• Exercise prompt: Reproduce the data word for word, from the line containing "Task: Go to Stock Control in the sidebar" through the line containing "Action: 69,225", with both ends included.

• Exercise inputs:
○ ○ ○ ○ ○

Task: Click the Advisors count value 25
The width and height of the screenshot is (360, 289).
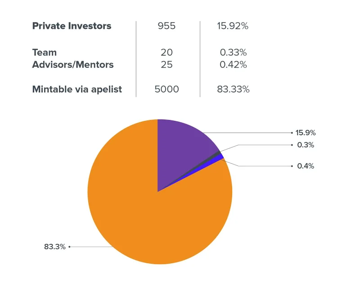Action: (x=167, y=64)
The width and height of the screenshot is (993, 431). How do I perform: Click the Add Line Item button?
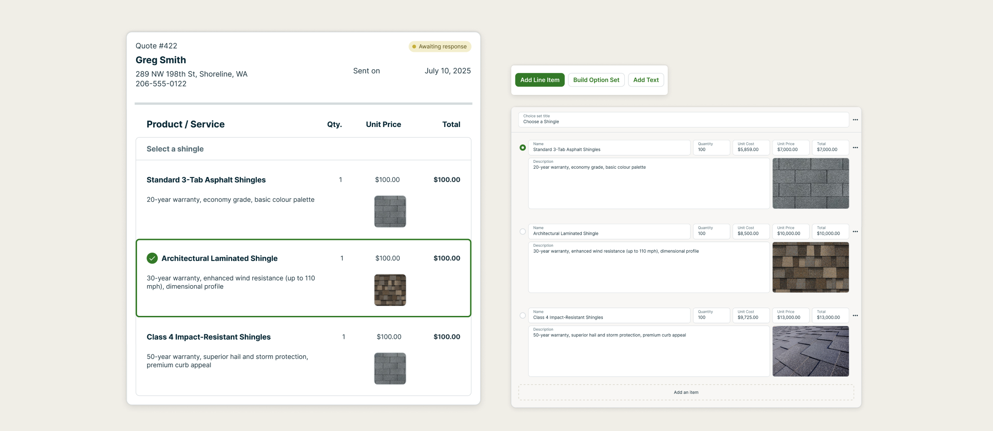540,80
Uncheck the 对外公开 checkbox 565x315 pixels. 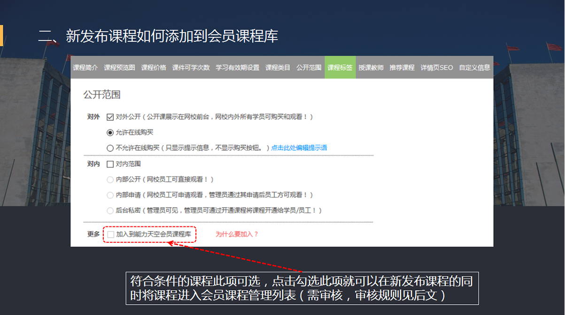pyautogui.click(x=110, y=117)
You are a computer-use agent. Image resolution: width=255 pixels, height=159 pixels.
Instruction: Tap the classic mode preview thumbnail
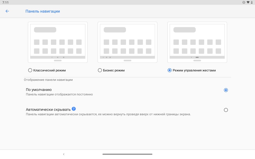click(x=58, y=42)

○ ○ ○ ○ ○

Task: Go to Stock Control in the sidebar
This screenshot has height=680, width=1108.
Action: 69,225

○ ○ ○ ○ ○

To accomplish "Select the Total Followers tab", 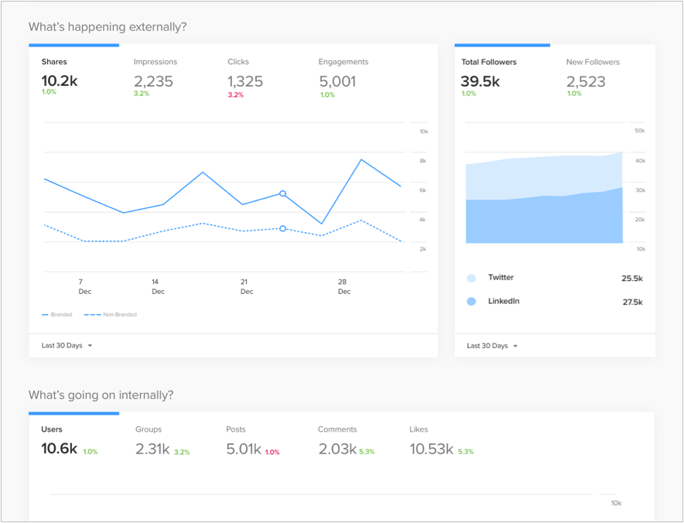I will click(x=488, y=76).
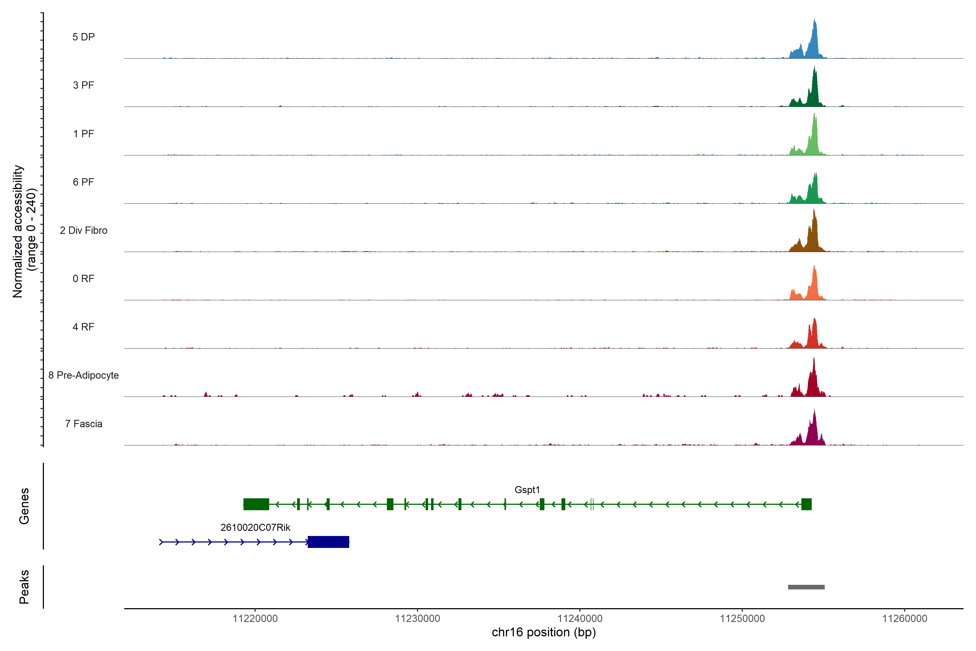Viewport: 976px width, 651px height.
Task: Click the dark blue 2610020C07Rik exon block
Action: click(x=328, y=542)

○ ○ ○ ○ ○

• Answer to the exercise:
Task: Go to Stock Control in the sidebar
This screenshot has height=680, width=1108.
Action: 69,225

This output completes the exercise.